=== EXERCISE OBJECTIVE ===
Can you rewrite everything from the start of the rows down to the line containing "The height and width of the screenshot is (221, 393).", substituting "How can I do" for "How do I perform" and keeping everything else unchanged?

........

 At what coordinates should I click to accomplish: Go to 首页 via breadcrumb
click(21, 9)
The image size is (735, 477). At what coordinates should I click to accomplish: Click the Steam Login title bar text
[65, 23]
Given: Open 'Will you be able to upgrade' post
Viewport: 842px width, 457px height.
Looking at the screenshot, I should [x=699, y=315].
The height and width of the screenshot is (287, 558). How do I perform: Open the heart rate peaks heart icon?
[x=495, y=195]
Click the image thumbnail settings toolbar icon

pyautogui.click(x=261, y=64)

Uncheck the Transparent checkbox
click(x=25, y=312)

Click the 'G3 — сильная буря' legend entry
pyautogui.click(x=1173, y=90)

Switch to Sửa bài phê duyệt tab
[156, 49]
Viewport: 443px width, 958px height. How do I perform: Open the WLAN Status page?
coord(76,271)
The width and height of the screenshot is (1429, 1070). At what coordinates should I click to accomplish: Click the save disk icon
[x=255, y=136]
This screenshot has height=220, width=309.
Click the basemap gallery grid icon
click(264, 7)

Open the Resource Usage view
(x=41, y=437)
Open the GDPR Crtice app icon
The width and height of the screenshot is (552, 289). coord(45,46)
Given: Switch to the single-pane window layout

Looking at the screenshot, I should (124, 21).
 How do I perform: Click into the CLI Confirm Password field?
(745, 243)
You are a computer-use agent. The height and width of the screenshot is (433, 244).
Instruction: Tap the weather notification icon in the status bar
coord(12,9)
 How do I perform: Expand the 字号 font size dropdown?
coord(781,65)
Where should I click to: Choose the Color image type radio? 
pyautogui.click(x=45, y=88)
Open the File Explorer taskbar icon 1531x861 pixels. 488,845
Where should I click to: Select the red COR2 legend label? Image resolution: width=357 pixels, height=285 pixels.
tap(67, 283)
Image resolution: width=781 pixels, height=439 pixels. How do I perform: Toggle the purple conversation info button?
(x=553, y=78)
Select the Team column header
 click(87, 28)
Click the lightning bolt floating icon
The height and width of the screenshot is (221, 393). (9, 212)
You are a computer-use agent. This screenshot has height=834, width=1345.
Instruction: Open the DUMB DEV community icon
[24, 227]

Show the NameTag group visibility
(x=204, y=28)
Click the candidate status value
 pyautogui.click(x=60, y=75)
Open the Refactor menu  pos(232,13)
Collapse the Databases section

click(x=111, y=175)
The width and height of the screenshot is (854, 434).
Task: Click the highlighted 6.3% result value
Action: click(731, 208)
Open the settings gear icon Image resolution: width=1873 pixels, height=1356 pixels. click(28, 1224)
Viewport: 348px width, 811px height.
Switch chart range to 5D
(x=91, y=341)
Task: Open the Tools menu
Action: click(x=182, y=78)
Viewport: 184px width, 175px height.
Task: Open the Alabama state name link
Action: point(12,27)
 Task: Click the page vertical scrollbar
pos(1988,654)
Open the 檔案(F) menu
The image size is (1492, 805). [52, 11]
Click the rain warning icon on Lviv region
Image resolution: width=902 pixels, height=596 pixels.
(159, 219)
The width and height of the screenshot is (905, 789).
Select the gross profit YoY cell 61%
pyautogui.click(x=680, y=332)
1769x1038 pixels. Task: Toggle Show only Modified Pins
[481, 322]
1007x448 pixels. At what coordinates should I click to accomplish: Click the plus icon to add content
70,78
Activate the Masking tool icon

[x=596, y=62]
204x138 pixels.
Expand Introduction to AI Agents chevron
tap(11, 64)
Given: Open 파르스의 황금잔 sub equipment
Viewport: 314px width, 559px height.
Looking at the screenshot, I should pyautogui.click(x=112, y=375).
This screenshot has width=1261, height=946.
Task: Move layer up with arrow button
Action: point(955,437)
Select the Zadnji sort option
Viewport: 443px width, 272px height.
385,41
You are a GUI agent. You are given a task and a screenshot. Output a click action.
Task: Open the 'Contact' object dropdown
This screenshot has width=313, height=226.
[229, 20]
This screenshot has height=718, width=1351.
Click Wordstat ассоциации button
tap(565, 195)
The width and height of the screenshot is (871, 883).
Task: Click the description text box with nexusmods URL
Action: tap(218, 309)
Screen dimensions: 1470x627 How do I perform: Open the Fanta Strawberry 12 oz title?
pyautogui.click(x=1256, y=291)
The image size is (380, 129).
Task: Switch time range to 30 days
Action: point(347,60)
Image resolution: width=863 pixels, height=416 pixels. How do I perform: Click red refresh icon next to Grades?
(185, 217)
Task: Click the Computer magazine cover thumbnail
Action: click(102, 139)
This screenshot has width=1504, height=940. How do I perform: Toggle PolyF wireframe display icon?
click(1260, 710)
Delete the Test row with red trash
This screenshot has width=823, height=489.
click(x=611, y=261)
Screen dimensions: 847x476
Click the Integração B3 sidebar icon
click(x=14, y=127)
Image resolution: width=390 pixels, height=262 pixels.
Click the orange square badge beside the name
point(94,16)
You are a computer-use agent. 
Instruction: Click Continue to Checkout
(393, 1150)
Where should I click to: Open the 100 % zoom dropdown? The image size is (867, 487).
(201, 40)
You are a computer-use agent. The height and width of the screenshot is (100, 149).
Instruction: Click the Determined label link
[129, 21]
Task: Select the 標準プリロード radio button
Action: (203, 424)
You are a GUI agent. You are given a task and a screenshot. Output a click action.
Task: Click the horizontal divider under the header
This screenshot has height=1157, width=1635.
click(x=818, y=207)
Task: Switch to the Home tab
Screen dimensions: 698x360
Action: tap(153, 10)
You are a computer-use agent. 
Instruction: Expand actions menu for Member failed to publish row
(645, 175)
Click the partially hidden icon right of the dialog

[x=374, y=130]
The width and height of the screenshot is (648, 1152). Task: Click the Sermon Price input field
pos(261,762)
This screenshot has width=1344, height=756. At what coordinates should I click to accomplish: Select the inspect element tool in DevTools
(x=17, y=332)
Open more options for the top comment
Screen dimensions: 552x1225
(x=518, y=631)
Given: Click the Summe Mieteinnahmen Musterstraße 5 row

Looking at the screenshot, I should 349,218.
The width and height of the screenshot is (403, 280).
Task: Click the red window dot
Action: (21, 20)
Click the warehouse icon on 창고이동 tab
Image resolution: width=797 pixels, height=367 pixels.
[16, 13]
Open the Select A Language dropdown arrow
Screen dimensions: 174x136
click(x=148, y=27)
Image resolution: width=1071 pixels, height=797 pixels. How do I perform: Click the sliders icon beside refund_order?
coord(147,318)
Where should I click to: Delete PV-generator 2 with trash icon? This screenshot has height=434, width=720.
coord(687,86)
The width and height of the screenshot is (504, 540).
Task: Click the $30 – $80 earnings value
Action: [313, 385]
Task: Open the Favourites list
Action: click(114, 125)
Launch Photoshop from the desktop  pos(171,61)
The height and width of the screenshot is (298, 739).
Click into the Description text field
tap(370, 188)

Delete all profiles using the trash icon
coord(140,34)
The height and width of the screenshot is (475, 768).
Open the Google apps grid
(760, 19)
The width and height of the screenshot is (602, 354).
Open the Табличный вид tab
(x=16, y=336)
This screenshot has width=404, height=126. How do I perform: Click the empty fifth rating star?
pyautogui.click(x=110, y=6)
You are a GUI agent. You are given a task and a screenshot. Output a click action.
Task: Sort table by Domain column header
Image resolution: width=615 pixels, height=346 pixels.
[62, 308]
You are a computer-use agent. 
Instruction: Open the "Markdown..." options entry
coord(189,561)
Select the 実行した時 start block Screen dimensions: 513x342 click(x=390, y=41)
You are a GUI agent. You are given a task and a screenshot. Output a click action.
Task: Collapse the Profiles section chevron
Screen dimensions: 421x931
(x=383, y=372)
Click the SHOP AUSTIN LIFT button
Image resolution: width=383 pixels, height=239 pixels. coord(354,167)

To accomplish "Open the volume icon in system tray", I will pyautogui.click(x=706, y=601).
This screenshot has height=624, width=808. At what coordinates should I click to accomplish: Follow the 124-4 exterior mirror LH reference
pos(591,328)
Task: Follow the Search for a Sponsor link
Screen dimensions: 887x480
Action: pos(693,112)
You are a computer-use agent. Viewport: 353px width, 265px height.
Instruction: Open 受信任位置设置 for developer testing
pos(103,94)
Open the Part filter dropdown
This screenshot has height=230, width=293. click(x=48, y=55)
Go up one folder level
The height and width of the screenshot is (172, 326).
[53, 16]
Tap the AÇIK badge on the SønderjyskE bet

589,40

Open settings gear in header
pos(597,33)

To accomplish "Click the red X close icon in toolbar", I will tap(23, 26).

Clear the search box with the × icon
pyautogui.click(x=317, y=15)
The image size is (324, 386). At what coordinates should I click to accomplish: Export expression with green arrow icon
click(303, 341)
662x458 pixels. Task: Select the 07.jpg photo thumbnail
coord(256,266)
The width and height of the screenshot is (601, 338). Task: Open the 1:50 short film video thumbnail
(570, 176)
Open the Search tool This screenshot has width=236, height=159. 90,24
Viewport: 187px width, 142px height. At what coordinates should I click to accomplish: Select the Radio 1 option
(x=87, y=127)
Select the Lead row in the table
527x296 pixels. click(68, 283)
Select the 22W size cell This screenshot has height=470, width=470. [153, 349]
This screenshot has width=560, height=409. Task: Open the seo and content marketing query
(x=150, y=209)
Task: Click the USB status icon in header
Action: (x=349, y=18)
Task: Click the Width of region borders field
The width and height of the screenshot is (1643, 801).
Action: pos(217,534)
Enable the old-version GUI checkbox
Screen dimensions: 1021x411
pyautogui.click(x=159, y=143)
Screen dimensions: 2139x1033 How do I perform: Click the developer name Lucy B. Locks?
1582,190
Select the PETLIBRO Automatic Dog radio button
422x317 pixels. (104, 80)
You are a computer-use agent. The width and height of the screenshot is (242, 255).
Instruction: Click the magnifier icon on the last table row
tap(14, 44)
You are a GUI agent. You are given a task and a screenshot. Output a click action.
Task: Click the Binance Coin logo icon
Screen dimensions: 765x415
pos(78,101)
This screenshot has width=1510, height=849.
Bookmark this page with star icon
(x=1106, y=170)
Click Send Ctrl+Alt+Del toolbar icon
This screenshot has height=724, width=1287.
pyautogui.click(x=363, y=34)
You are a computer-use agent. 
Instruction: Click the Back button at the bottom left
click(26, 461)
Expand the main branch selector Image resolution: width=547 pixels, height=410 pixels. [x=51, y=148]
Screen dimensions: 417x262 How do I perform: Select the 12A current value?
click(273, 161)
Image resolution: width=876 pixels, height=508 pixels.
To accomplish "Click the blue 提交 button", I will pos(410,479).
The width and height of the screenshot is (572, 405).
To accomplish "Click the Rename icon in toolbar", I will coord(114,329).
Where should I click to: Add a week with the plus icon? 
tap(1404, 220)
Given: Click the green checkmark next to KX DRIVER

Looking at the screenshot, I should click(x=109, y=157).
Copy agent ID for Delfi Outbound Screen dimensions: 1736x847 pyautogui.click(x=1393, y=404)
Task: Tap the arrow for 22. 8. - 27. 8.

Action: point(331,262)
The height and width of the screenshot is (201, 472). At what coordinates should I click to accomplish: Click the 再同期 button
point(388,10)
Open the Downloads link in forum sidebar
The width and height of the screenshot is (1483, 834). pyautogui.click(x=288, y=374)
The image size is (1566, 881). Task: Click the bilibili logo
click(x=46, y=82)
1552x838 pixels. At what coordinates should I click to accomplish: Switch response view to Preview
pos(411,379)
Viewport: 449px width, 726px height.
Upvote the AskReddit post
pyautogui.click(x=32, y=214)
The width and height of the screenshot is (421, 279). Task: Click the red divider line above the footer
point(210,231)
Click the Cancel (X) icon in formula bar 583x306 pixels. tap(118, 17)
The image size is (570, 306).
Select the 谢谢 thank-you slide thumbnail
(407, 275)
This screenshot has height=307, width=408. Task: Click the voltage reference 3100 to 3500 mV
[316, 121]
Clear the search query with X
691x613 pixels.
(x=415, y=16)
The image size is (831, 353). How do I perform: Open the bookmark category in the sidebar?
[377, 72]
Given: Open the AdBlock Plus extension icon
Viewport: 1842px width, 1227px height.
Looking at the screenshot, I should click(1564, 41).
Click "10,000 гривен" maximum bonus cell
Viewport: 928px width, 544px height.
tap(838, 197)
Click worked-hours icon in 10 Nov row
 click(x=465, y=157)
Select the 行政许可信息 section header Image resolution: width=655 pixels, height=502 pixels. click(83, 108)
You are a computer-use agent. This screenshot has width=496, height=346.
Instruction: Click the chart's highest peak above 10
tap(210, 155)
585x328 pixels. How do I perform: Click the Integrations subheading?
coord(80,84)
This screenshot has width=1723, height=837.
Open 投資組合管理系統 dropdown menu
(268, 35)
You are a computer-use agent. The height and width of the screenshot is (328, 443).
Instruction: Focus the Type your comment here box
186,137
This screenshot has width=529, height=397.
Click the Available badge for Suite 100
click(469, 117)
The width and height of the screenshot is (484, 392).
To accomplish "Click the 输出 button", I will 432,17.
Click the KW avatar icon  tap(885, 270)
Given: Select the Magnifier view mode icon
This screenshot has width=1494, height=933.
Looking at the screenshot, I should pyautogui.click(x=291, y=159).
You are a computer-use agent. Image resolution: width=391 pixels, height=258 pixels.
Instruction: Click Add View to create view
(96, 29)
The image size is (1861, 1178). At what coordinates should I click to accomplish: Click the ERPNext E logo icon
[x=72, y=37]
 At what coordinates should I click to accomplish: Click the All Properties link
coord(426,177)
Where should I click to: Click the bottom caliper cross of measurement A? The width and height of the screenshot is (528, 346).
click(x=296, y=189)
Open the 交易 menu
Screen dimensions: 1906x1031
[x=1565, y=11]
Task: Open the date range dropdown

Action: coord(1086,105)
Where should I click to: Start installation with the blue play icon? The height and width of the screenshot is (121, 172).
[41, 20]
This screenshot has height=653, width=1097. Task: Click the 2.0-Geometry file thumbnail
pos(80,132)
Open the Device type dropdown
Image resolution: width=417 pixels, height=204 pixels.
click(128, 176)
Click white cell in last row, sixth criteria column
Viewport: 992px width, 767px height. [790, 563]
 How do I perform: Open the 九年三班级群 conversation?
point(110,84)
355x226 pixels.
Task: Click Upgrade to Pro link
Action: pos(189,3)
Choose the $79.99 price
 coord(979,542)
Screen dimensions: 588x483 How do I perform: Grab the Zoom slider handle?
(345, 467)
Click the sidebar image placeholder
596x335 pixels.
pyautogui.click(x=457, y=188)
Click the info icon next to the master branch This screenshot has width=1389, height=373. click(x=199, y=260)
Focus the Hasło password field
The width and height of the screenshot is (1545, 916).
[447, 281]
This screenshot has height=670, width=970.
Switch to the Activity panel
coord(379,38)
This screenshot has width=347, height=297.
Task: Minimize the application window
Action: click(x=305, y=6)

........

=== TASK RESULT ===
 At what coordinates should I click to accomplish: Go to 首页 via breadcrumb
click(21, 9)
The image size is (735, 477). At what coordinates should I click to accomplish: Click the Steam Login title bar text
[65, 23]
Given: Open 'Will you be able to upgrade' post
Viewport: 842px width, 457px height.
Looking at the screenshot, I should [x=699, y=315].
The height and width of the screenshot is (287, 558). How can I do: Open the heart rate peaks heart icon?
[x=495, y=195]
Click the image thumbnail settings toolbar icon

pyautogui.click(x=261, y=64)

Uncheck the Transparent checkbox
click(x=25, y=312)

Click the 'G3 — сильная буря' legend entry
pyautogui.click(x=1173, y=90)

Switch to Sửa bài phê duyệt tab
[156, 49]
Viewport: 443px width, 958px height. How can I do: Open the WLAN Status page?
coord(76,271)
The width and height of the screenshot is (1429, 1070). At what coordinates should I click to accomplish: Click the save disk icon
[x=255, y=136]
This screenshot has height=220, width=309.
Click the basemap gallery grid icon
click(264, 7)

Open the Resource Usage view
(x=41, y=437)
Open the GDPR Crtice app icon
The width and height of the screenshot is (552, 289). coord(45,46)
Given: Switch to the single-pane window layout

Looking at the screenshot, I should (124, 21).
 How can I do: Click into the CLI Confirm Password field?
(745, 243)
You are a computer-use agent. The height and width of the screenshot is (433, 244).
Instruction: Tap the weather notification icon in the status bar
coord(12,9)
 How can I do: Expand the 字号 font size dropdown?
coord(781,65)
Where should I click to: Choose the Color image type radio? 
pyautogui.click(x=45, y=88)
Open the File Explorer taskbar icon 1531x861 pixels. 488,845
Where should I click to: Select the red COR2 legend label? Image resolution: width=357 pixels, height=285 pixels.
tap(67, 283)
Image resolution: width=781 pixels, height=439 pixels. How can I do: Toggle the purple conversation info button?
(x=553, y=78)
Select the Team column header
 click(87, 28)
Click the lightning bolt floating icon
The height and width of the screenshot is (221, 393). (9, 212)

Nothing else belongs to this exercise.